Given there has been no court involvement, no actual social services action and up until now only one school meeting about eldest DSD: initial concerns about her being very emotional some mornings, they are going to monitor it, wanted our opinions, and we are meeting again at end of term to discuss again and told DP and I that they didn't need to refer it to social services at this stage- so no major "problems" as such at school or on paper really - I'm not sure they'd consider it relevant.
BUT would we be able to make an appeal for DSD to get in the same school as her older sister due to the fact that otherwise they are at two different locations? Surely they must have loads of appeals of this nature? Would be great if we could win with that as an argument as would be great to have them both at the same school, we'd assumed it wasn't enough to win an appeal - after all, both parents moved out of catchment through choice. Sorry if lots of questions, I understand if you don't know the answers.
allnewtaketwo - My children go to the village primary where DSD2 will be offered a place if she doesn't get offered a place at eldest DSD's primary.
Given the circumstances, I suggest your DP asks the school about the possibility of a CAF, and push for one if necessary.
I get the impression that your DP is keen to give the outside world that he is coping, and everything is fine - but all the while he downplays his ex's behaviour, and ignores the signs that she's not coping well (unsuitable dress, poor hygiene, school lateness etc), then his girls won't get any additional support.

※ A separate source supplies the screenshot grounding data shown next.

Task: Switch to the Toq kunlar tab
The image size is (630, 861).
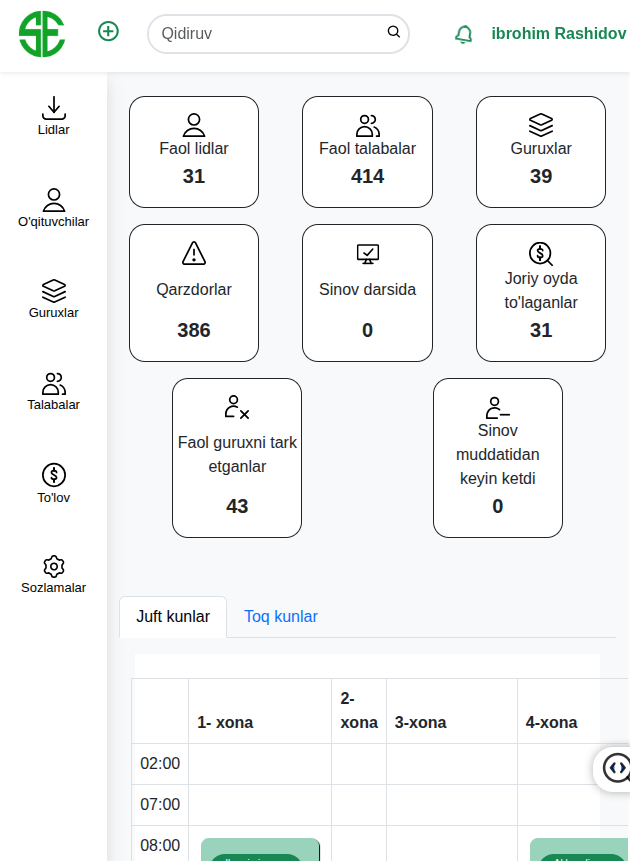Action: click(281, 617)
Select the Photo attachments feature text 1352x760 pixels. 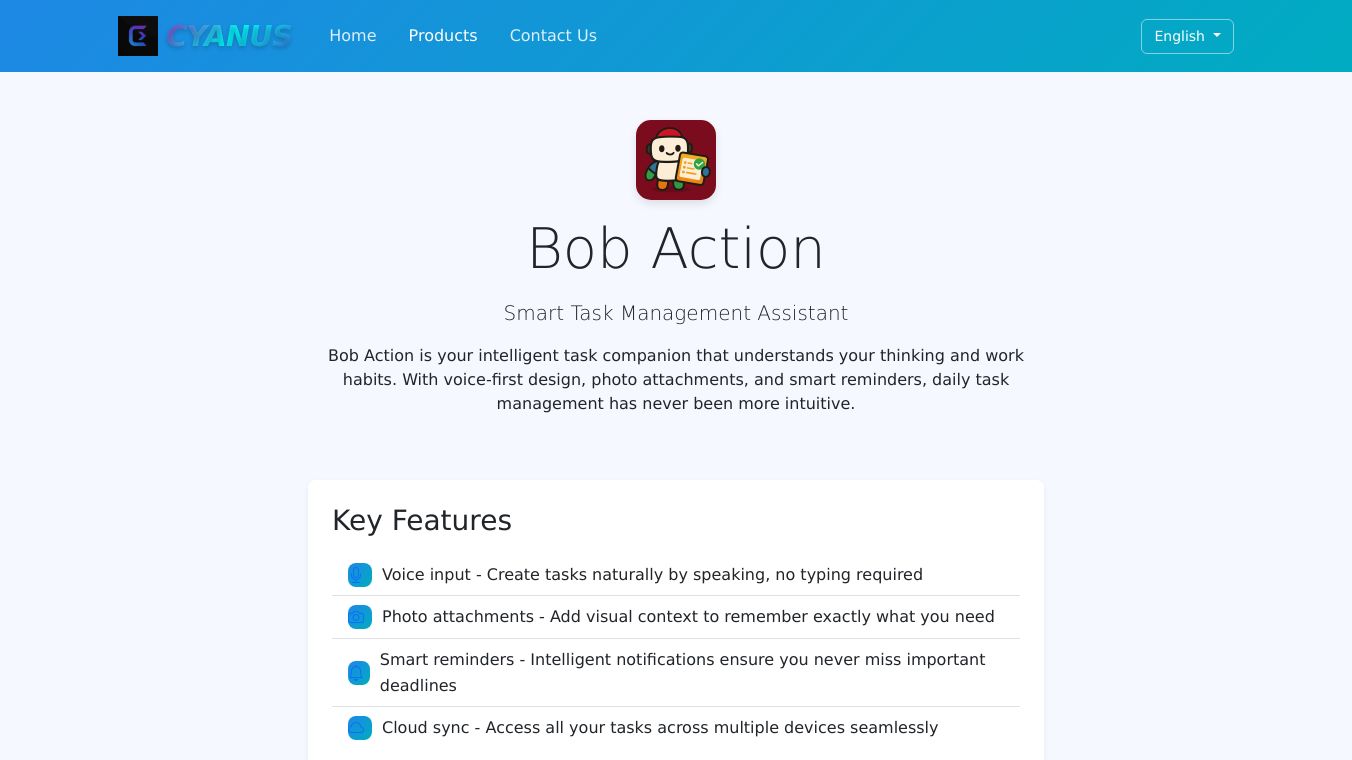[688, 617]
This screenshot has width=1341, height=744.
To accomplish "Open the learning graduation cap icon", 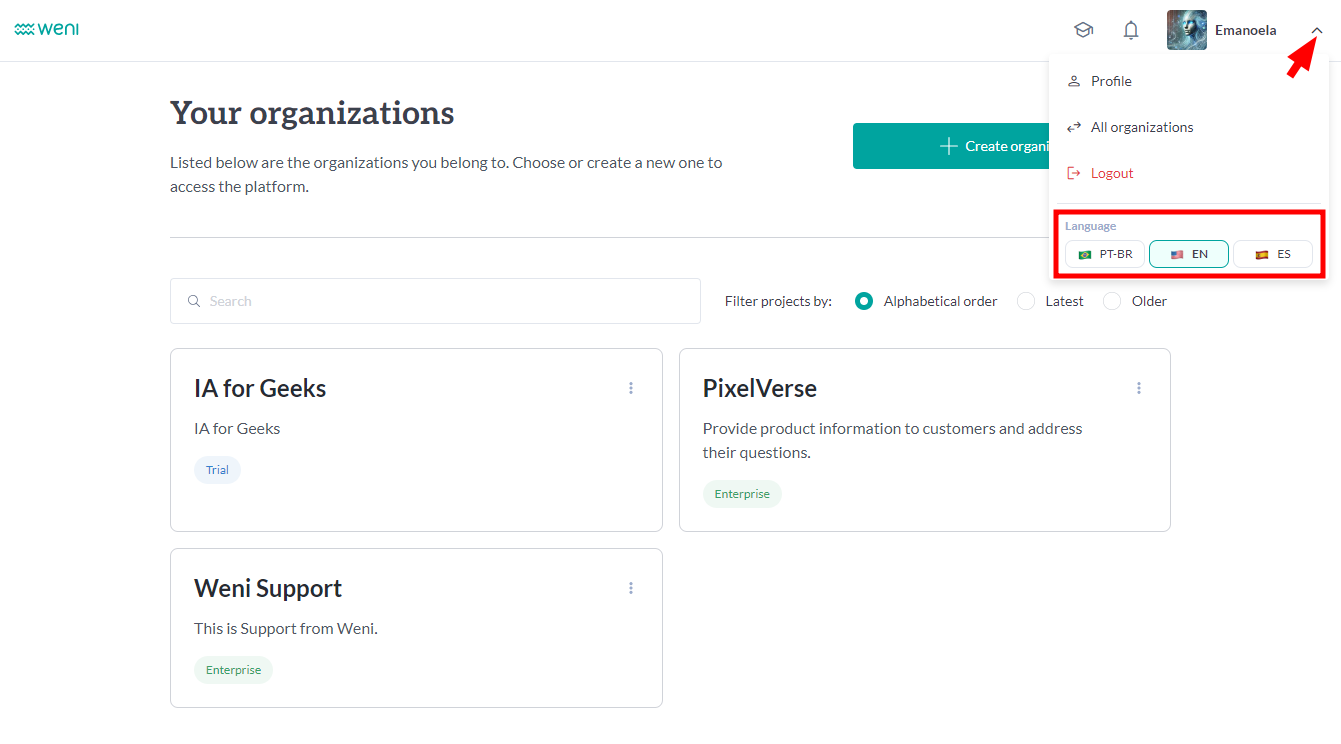I will pos(1083,30).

Too often, agencies only get involved once a crisis has happened - whereas if someone had pushed for help earlier, then the crisis could be averted completely.
You are not in an 'average family situation' and your DSD cannot be assessed equally with other DCs; they have experienced incredible upheaval and conflict in their short lives and it is inevitable that they will need support to come to terms with it. Even as adults, the knowledge and memories of their childhood will influence their own relationships and parenting.
I wouldnt change my DDs preschool and she is nearly 3, I have debated it because I would prefer somewhere with wrap around.
Tbh, having read your thread and you being a SAHM, I cannot understand why you have left her in such a poor preschool for so long? Would she not have been better off at home? Either way for DSDs sake, I think moving her now, so close to moving schools, is a dreadful idea.
I didn't think OFSTED reports were that frequent tbh, for them to be worsening while she is there, given that PG doesnt start until they are 2.
you wont have to appeal to get DSD in with older DSD, its usually the first criteria on the list.
timeforachangebaby - By worsening I mean they have had one and it was lots worse than the one that was "current" when DSD started. She is happy there, she is not being mistreated, it's just a crap preschool.
DSD1's primary school has the criteria listed on the councils application pack and out of borough siblings come lower down that in catchment siblings AND below children for who the school is closest to their home. Both our house and their mums house are out of borough.
snow all the more reason for your DP to have their circumstances acknowledged as a special case, then.
I appreciate he may be embarrassed, or ashamed, that his ex did a flit with another man, abandoned him with their DCs and (let's be totally honest) he's probably worried about what people think of him moving in with you so soon, but if he really has his DDs interests at heart, then he needs to overcome that and seek support for them.
You have described a high conflict situation in which their mum is an inconsistent figure in their lives, and who is struggling to meet their basic needs. This isn't something that your DP can resolve on his own, and he can't provide his DDs with the specialist support they need - even if he happened to be experienced in child psychology, he isn't best placed to help his own DCs, they need independent intervention to help them cope with the emotions they are experiencing.
Once your DP gets the right agencies involved, the worries ge has about schooling etc can be put to one side.